Un temps, le jeune Callahan composait des albums tourmentés et nous foutait la trouille. Julius Caesar (1993) et Wild Love (1995) par exemple, kaléidoscopes où chaque morceau – produit de façon famélique mais saillante – aurait pu ouvrir une piste pour dix autres. Plus effrayant et bouleversant encore fut celui qui suivit, The Doctor Came At Dawn (1996), disque en bloc, bateau fantôme dérivant sur une mer sans rivage. Peut-être Bill – planqué alors sous le nom de Smog – se libéra-t-il ainsi de ses colères, de ses peurs et frustrations. Déjà, derrière ces morceaux obsessionnels, aussi épiques que délabrés, se découvrait une écriture hors du commun. Des morceaux agités de l’intérieur mais assurés dans leur interprétation. Une voix également, grave et résolue.

Chacun des albums subséquents offrit son lot de chansons mémorables.

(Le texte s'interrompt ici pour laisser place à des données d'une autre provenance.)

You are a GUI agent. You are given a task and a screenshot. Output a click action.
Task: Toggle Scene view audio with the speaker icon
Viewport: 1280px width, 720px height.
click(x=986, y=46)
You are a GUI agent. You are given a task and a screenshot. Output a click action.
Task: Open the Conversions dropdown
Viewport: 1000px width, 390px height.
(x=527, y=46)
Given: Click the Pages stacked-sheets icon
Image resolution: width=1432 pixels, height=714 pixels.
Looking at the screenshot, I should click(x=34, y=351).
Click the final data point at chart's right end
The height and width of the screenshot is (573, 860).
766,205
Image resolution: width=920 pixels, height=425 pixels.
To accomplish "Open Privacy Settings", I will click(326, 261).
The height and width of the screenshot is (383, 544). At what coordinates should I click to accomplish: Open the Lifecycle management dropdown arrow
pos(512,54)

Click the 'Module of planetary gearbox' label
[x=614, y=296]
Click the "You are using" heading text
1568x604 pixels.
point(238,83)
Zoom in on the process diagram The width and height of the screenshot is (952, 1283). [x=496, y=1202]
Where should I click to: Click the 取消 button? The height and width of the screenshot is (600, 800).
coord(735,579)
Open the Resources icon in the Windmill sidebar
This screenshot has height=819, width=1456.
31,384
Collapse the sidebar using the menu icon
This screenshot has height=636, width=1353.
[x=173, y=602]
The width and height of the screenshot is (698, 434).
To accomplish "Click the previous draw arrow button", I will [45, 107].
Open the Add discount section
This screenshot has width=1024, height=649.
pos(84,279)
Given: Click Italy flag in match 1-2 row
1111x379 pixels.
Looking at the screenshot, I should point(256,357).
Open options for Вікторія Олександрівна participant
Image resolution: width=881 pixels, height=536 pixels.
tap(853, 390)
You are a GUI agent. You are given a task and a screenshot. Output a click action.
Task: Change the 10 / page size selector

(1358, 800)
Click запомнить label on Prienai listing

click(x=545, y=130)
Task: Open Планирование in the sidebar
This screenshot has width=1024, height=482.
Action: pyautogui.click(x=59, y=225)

Red Apple Falls (1997), Knock Knock (1999) et Dongs Of Sevotion (2000) constitue une (fausse) trilogie fulgurante, où l’apaisement côtoie constamment le chaos, où le classicisme des musiques américaines se frotte aux expérimentations les plus rugueuses. Tout comme au sein d’Apocalypse. La cohérence d’un artiste qui sait où il va, tout en découvrant au fur et à mesure quels chemins escarpés il doit emprunter.

Après avoir mis Smog entre parenthèses, le natif du Maryland finit par signer sous son nom. La métaphore semble un peu trop évidente : le Smog se lève et laisse apparaître l’homme Bill Callahan, contemplateur épanoui des grands espaces. Mais, cela ne veut pas dire qu’il rentra dans le rang, malgré les apparences, au nombre desquelles figure Woke On A Whalehart, album de 2007, mal aimé de certains car produit trop country : violon western, (haut le) chœur féminin, un peu plus d’instrumentation et d’entrain. Enregistrement pas plus étrange que les autres pourtant, ou alors tout autant. Juste différent. Les deux perles “Diamond Dancer” et “Sycamore”, plus accessibles, comme coulant de source, auraient pu devenir des hits ; enfin, à l’échelle des musiques dites indépendantes, donc « hit » de pas grand chose. Ce qu’il en fut, soit rien. L’écriture de Bill Callahan demeurait ténébreuse, emplie de zones d’ombre, de chausses-trappes. À la fois accueillante et inquiétante. Bref, toujours insolite.

En 2010, Sometimes I Wish We Were An Eagle est accueilli comme le chef d’œuvre qu’il est. La palette de sons n’a jamais été aussi riche et contrastée. Les chansons se déploient dans un format panoramique, prenant la hauteur de l’aigle rêvé. Apocalypse ne prend pas à proprement parler le contre-pied de Sometimes, mais sa conception a été plus rapide et spontanée. Sept morceaux et, une nouvelle fois, une amplitude frappante.
Pour Callahan, si Sometimes fut un album pointilliste, Apocalypse est un disque expressionniste. Débrouillez vous avec ça.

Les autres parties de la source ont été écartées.